Erin Barrett, who lives in Vancouver, had her left ovary, fallopian tube, and a nearly six-pound tumour removed at the same time she gave birth to her baby girl, Edie, in September.
Shortly after, she was diagnosed with Stage 1C, Grade 1 ovarian cancer.
Doctors caught it early and Barrett has now finished chemo and will start radiation at the end of January. But she wanted to do something to help other women know the symptoms of what is often called ‘the silent killer’.
That’s when she decided to post on Facebook about her story and the symptoms of ovarian cancer.

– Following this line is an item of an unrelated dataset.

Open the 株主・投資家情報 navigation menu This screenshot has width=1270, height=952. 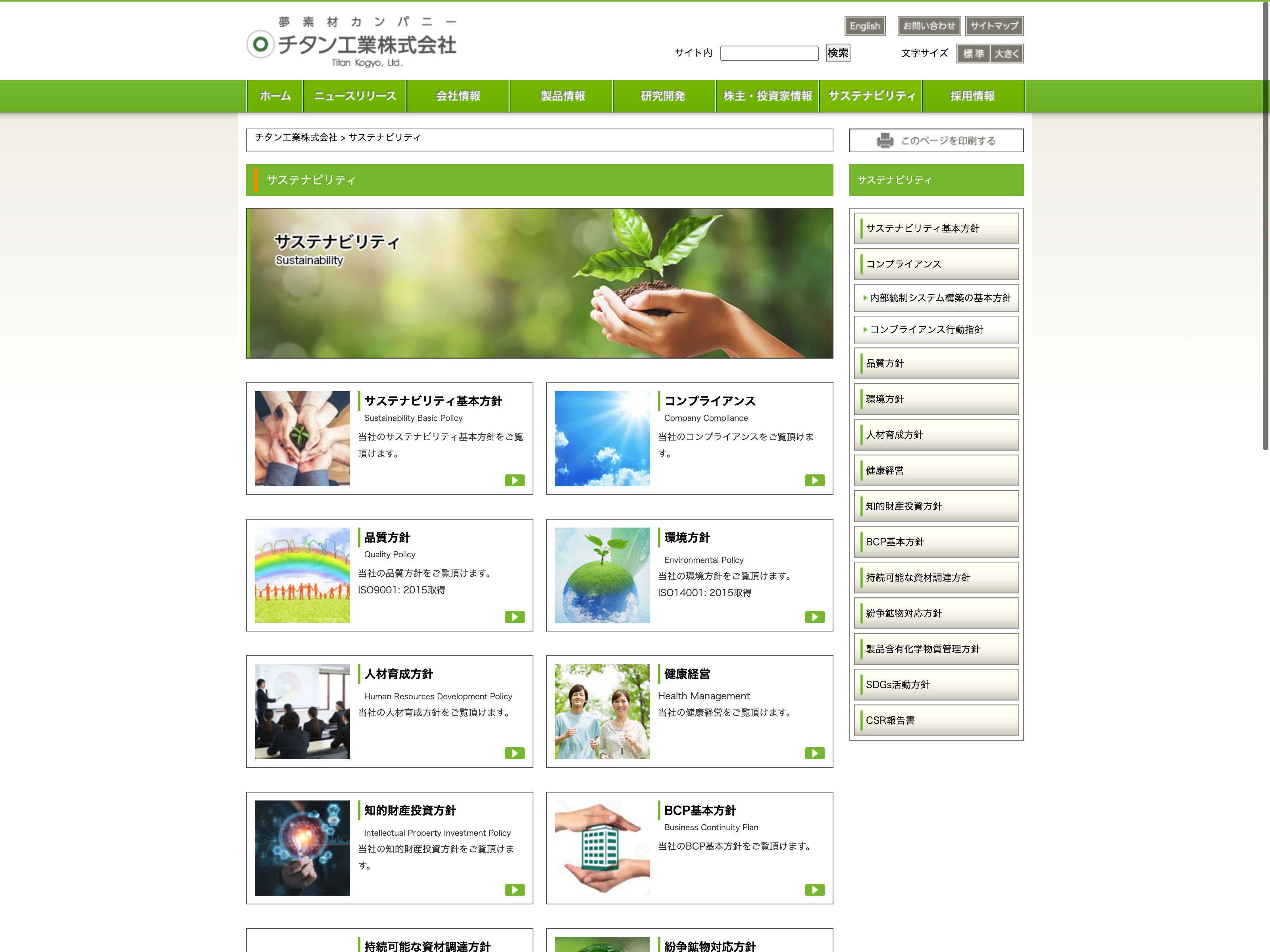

“It’s something I had thought about for months,” she said. “I really didn’t want it to be all about me, I wanted it to be about the cause, but I know people can relate so much more to a person going through it and especially a person they know or someone they can identify with.”
“I thought if I could put these symptoms, attached to a real person, me, and attached to a real cause, and a real circumstance then it would hopefully resonate with people. And it’s been insane.”
The post has been shared more than 255,000 times and Barrett has received messages from all over the world.
“It’s been incredible,” she said. “There’s been an overwhelming number, hundreds if not thousands now, which has been incredible, of women who have got in touch and said ‘I have these symptoms, I’ve made an appointment with my doctor’. And that to me is the home run out of all of this. Those are the messages I want to hear.”
But she’s also received messages of hope.
“I’ve received beautiful messages from women who have gone through this and come out the other side and have given me renewed hope,” said Barrett.
She said the symptoms to watch out for include:
• Persistent stomach pain
• Persistent bloating
• Finding it difficult to eat or feeling full quickly
• Needing to pee more often
• Back pain
• Changes to bowel habits (constipation or diarrhea)
• Feeling tired all the time
Barrett is only 35 years old, but ovarian cancer is usually more common among women over 40.
“The thing about ovarian cancer is that it’s really rare, it doesn’t happen that often, which is a good thing,” she said. “But when it does happen, because there’s not an awareness about it, because the symptoms are so so vague, it gets caught too late.”
“So often women, you go into your doctor and you say ‘I’m having bowel troubles’ and they dismiss it as IBS. It’s so easy to dismiss the symptoms as something else.”
“That’s when I want women to keep pushing and say ‘no that doesn’t feel right, I’m going to go back’.”